There are two papers that students can sit: the Foundation Tier paper on which the maximum grade a student can achieve is a 5 and the Higher Tier paper which allows candidates to score up to a grade 9.
I specialize in GCSE and A-level French and Spanish.
When students begin classes, I spend the first couple of sessions working through comprehension and written exercises. After this I will then plot a course of study based on developing the required areas of language.
I take an extremely functional approach to language learning. Language learning has been one of the great passions in life and as a result I have used many different learning strategies over the years. Some are certainly more effective than others so I use the most efficient strategies with students.
Closely monitored progress:
I take a record of the topic covered in each session and how the student fared in practice. In this way, I'm able to build a file on the students progress over the course of the year. Naturally this also enables me to track which topics have been covered and which we still need to cover.

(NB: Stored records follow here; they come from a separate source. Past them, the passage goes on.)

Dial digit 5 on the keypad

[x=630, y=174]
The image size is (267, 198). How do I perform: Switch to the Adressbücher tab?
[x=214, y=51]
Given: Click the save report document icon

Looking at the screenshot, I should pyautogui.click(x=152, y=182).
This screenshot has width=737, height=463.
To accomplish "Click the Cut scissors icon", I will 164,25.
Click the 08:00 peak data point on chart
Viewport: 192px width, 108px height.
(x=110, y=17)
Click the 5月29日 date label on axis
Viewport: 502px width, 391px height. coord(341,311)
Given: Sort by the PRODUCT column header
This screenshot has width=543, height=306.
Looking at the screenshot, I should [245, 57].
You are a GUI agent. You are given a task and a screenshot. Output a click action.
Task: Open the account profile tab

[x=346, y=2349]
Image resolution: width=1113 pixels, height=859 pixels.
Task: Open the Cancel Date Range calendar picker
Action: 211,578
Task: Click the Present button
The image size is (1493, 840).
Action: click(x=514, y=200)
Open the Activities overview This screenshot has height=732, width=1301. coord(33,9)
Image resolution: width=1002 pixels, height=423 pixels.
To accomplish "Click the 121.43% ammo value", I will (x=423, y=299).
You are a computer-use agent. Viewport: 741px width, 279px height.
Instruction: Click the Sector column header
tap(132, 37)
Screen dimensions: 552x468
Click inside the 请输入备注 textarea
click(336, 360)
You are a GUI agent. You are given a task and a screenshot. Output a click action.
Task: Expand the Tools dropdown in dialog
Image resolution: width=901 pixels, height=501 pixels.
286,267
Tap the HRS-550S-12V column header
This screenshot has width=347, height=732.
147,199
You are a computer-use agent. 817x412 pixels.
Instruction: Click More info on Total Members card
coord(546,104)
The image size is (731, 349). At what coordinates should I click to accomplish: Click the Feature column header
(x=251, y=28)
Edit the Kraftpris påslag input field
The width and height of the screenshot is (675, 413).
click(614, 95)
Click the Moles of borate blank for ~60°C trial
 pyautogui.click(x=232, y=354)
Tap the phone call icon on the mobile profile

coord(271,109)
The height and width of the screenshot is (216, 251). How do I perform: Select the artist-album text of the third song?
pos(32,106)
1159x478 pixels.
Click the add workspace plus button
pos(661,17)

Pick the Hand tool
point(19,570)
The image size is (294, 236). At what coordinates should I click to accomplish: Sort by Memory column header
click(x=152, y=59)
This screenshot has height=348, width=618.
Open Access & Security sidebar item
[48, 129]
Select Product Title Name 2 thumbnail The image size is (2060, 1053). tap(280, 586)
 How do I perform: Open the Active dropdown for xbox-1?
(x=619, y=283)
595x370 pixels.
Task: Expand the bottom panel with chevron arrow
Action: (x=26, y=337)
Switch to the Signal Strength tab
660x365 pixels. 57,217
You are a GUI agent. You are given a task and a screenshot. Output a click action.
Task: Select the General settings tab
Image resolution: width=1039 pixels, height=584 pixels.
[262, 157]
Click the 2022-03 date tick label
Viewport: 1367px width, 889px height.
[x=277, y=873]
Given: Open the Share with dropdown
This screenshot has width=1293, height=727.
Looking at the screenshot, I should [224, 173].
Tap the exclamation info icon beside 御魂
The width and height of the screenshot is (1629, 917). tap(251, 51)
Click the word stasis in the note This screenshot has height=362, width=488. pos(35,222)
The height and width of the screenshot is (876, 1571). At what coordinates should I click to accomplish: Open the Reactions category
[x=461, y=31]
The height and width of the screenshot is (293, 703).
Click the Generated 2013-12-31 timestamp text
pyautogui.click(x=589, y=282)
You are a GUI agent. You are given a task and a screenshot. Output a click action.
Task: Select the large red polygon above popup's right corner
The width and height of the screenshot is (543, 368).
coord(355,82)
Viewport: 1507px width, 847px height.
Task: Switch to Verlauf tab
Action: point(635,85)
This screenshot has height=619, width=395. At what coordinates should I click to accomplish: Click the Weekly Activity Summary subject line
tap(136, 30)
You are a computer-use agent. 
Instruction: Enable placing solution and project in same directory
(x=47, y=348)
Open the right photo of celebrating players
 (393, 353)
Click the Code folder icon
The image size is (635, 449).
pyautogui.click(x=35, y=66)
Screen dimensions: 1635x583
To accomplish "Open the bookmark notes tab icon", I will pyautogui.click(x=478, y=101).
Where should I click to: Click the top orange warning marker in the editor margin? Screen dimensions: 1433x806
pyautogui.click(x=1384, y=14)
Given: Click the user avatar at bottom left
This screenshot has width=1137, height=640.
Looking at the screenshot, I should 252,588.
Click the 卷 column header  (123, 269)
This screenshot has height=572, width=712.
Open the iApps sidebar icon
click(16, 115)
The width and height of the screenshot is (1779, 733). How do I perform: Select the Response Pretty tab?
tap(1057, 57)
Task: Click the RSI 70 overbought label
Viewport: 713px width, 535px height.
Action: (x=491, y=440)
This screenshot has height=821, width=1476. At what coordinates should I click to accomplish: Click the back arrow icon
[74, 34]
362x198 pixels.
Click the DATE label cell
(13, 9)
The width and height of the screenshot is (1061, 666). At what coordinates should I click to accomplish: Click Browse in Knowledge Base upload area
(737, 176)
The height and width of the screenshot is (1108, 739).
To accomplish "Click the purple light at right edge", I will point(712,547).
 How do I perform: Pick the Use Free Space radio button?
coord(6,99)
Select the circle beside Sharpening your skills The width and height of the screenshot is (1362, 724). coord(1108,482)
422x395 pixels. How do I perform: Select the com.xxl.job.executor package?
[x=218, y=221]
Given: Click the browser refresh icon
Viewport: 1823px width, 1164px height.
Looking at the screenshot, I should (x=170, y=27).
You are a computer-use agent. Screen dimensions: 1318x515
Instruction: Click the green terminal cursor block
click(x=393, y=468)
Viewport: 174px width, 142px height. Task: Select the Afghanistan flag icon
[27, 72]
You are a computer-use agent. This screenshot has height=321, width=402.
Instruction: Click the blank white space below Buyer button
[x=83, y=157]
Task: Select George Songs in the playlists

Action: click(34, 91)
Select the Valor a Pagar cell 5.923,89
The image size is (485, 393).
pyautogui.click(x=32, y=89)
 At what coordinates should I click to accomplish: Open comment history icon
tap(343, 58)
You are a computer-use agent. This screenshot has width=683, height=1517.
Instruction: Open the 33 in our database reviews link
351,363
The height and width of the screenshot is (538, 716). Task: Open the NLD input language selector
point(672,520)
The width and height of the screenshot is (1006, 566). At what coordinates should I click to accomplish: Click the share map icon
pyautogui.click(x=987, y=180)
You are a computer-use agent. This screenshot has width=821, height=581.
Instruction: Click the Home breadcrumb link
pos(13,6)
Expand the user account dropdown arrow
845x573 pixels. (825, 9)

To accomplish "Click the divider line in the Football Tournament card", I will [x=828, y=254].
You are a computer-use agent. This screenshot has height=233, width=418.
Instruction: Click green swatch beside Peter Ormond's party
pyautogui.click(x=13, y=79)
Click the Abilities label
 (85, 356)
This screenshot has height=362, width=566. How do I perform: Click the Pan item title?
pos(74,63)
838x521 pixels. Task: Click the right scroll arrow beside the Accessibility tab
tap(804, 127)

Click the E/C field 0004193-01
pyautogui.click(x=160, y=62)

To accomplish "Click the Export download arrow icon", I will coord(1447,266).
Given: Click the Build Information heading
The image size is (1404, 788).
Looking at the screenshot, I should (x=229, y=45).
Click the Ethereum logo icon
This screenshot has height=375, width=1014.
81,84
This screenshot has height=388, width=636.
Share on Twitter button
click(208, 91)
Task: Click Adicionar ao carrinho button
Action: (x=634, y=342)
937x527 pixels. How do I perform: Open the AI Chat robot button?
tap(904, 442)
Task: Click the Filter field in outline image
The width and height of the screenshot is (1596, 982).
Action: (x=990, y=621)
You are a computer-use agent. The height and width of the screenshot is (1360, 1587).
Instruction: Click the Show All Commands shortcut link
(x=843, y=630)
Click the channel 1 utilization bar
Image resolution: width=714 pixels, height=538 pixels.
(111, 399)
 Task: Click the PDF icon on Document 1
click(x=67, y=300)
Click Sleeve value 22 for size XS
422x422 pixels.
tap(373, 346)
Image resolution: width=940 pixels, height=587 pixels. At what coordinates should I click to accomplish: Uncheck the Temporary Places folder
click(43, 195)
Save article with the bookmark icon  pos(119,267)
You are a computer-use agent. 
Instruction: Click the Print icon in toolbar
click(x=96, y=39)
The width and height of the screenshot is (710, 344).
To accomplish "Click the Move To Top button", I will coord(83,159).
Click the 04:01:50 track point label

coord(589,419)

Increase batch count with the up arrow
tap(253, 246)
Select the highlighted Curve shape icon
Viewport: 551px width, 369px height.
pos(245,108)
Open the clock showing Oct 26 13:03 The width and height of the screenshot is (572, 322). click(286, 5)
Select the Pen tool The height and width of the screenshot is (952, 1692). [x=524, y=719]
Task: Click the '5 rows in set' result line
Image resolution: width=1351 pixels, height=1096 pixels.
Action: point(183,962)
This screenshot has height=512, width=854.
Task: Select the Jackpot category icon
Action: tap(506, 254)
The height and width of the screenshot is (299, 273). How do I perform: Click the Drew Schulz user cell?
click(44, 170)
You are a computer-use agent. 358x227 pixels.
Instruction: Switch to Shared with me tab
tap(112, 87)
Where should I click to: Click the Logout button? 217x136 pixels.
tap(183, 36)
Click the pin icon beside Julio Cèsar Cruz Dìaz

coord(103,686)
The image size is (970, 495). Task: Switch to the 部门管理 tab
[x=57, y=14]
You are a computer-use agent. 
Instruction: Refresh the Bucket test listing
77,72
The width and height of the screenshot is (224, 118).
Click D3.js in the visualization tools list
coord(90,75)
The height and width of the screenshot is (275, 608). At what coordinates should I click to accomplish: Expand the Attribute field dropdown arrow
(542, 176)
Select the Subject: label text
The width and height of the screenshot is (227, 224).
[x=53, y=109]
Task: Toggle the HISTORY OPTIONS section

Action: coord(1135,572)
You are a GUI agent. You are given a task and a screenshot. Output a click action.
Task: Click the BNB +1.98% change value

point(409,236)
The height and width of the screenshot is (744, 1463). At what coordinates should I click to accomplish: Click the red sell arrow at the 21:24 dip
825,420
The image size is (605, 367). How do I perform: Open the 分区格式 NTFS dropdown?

If I work with a year eleven student for an entire academic year then I will aim to cover all topics on the syllabus across the academic year as well as spending at least two months focusing on practice papers.
It's important that students are proactive in the way that they approach the tuition. I will set the structure for classes, but if students have been struggling with a particular topic at school, we will spend time working on it.
Last year was a particularly successful cohort of students at GCSE and A-level. Within this group there most students I worked with exclusively online. As with all subjects, while I'm thrilled to be able to achieve these results with students, there is so much more that students take from a course of tuition than just a final grade.